EXERCISE REQUIREMENTS
Copy out every line of the records below in full, shifting each coordinate in the answers up by 89.

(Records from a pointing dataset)
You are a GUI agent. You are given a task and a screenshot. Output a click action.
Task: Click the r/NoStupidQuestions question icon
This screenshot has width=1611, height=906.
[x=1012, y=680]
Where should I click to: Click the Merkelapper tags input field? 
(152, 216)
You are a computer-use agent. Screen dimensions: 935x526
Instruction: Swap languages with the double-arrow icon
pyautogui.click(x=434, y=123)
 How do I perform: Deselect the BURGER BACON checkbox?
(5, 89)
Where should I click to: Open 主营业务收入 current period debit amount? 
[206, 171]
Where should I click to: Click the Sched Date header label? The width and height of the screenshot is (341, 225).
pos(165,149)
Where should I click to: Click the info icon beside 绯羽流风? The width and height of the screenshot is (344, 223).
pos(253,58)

REPLY
You are a GUI agent. You are given a task and a screenshot. Output a click action.
Task: Click the r/NoStupidQuestions question icon
This screenshot has width=1611, height=906.
[x=1101, y=769]
Where should I click to: Click the Merkelapper tags input field? 
(241, 305)
You are a computer-use agent. Screen dimensions: 935x526
Instruction: Swap languages with the double-arrow icon
pyautogui.click(x=523, y=212)
 How do I perform: Deselect the BURGER BACON checkbox?
(94, 178)
Where should I click to: Open 主营业务收入 current period debit amount? 
[295, 260]
Where should I click to: Click the Sched Date header label? The width and height of the screenshot is (341, 225).
pos(254,238)
Where should I click to: Click the info icon beside 绯羽流风? The width and height of the screenshot is (344, 223).
pos(342,147)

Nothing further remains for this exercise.